C'était rare que je sois aussi gentil, mais bon, de toute manière, si j'avais bu les verres qu'elle avait bue avant de jouer, j'aurais perdu. La satisfaction de gagner était plus forte. Clope au bec, je rangeais la caisse, le jeu avait bien perduré quelques heures. Je me laissais une petite heure avant de fermer et de mettre tout le monde à la porte. Enfin, je verrais, pour le moment, étant bien saoul, bien défoncé, je voyais pas pourquoi j'arrêterais de faire le con. J'avais toujours aimé ça, la fête, les conneries, les rencontres, les gens, les rires, les situations gênantes, la drogue, l'alcool. Tout ça faisait partie d'un tout qui régulait ma vie, ma liberté. Toutes ces choses me rendaient plus humain, et ce n'était pas rien. Au vue de mes actes passés, de ma vision de moi même et de ma condition de mage noir, c'était tellement génial d'être vu par ses pairs simplement comme un mec normal. Enfin, un mec bizarre mais humain. L'un des leurs quoi. C'était agréable de se sentir dans ce cercle fermé d'être vivant qui aimait simplement vivre comme bon leur semblait. Rien ne valait plus que ça, même pas tout l'or du monde. J'avais choisis cette voie, et ces instants là me rappelaient que j'avais fais le bon choix. La misère, la galère, tout ça, c'était pas l'idéal mais c'était le prix à payer pour être heureux. Si je le voulais, je me livrerais au gouvernement, annonçant mes bonnes intentions, ma force et mes capacités ou autre et je serais mis sous leur contrôle. Je pourrais vendre ma liberté contre compte en banque par dizaine, hôtel de luxe et yacht sur la côte. Mais non, je voulais sentir le vent sur ma peau, je voulais être maître de mes actes, je ne voulais plus être soumis à quelque chose d'autre que ma conscience. Je ne l'avais que trop vécu, que trop subis, ça devait rester derrière moi.

Je servais les quelques verres qu'on me demandaient, gérant la caisse et le service au bar, je m'arrêtais quand ça se calmait pour me diriger de nouveau vers la jeune fille. Elle m'avait intrigué, elle semblait perdue et pourtant elle avait l'air bien plus équilibrée que moi.

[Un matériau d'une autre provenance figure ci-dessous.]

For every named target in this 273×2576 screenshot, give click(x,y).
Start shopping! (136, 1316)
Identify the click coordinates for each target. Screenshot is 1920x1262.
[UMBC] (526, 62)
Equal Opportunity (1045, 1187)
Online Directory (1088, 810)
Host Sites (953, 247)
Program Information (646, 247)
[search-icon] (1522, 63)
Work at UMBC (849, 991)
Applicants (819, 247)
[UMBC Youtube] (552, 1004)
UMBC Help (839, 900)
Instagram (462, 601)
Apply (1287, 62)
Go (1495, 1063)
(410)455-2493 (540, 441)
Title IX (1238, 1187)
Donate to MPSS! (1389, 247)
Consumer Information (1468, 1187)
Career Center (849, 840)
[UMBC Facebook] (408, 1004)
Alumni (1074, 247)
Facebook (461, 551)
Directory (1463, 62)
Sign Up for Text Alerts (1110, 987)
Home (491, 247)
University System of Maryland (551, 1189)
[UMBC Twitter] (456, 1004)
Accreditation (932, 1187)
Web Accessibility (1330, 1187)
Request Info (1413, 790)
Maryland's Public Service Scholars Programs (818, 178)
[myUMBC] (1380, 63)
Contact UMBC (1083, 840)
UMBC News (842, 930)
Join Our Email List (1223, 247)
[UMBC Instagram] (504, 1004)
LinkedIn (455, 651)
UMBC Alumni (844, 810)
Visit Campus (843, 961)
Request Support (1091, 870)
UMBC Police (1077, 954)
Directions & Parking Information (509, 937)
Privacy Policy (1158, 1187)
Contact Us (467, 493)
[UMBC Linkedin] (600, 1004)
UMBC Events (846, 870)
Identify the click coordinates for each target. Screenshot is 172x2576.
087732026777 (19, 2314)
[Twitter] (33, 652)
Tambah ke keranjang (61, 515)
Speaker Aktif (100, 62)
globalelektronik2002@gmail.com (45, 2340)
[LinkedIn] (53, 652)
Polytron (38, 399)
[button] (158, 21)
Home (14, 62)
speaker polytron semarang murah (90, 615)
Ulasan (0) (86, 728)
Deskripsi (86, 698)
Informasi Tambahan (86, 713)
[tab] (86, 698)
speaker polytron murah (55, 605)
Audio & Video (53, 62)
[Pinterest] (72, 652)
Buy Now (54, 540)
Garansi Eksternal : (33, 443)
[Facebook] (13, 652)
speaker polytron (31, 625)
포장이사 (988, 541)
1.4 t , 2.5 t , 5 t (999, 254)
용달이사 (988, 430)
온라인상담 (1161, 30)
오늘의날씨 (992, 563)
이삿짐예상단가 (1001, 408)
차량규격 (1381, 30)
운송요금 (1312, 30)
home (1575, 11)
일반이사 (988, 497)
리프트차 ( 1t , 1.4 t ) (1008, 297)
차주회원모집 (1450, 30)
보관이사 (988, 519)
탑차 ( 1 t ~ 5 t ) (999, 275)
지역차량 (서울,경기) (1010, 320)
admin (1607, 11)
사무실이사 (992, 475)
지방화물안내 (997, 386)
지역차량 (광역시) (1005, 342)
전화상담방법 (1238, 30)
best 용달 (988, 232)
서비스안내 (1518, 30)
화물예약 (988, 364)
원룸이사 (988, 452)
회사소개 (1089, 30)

« Qu'est-ce qui t'as amené dans un bar comme celui-ci ? »


Direct, sans même vraiment la connaître, je faisais la conversation. On était de toute manière bien assez dans notre monde pour trouver tout ça normal. On avait déjà partagé quelques mots et même une demande de sexe sans sentiments, alors bon, la normalité des rencontres, on en avait plus rien à foutre. Fumant ma clope, assis sur mon tabouret en face d'elle, je la regardais, souriant, sans savoir pourquoi, elle me paraissait juste cool.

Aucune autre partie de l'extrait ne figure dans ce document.